• **Aim of the exercise**: From the entries below, reproduce exactly the line containing "Contact Sales (282, 1744)", the line containing "Funciona gracias a WordPress (62, 2557)", and every line in between, with nothing added.
---------- The records ----------
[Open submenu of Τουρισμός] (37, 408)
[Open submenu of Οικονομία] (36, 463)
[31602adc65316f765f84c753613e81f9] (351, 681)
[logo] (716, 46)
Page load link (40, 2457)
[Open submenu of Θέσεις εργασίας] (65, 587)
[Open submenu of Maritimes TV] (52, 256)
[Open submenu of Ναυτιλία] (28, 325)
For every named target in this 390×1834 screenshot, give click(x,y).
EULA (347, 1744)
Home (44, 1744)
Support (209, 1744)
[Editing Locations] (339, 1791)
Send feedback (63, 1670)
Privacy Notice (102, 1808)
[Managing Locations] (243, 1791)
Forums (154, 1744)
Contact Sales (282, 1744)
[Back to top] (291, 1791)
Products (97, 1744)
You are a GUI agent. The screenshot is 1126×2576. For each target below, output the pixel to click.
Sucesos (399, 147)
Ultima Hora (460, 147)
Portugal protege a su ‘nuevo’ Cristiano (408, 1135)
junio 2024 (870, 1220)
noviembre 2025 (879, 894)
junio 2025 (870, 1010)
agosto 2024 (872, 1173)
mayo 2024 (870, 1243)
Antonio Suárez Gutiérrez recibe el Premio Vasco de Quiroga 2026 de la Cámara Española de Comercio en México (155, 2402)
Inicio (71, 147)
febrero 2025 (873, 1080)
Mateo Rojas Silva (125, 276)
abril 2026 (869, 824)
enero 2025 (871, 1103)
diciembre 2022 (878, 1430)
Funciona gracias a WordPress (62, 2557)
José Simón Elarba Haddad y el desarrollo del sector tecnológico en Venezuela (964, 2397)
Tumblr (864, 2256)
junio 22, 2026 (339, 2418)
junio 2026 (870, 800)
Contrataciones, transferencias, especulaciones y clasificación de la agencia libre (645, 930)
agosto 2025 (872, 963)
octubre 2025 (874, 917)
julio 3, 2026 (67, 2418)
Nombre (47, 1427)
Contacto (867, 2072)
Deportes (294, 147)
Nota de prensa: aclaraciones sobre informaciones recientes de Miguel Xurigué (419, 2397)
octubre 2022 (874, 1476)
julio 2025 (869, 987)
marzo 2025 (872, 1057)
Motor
----------
• **Task solution**:
Contact Sales (282, 1744)
[Back to top] (291, 1791)
Products (97, 1744)
You are a GUI agent. The screenshot is 1126×2576. For each target below, output the pixel to click.
Sucesos (399, 147)
Ultima Hora (460, 147)
Portugal protege a su ‘nuevo’ Cristiano (408, 1135)
junio 2024 (870, 1220)
noviembre 2025 (879, 894)
junio 2025 (870, 1010)
agosto 2024 (872, 1173)
mayo 2024 (870, 1243)
Antonio Suárez Gutiérrez recibe el Premio Vasco de Quiroga 2026 de la Cámara Española de Comercio en México (155, 2402)
Inicio (71, 147)
febrero 2025 (873, 1080)
Mateo Rojas Silva (125, 276)
abril 2026 (869, 824)
enero 2025 (871, 1103)
diciembre 2022 (878, 1430)
Funciona gracias a WordPress (62, 2557)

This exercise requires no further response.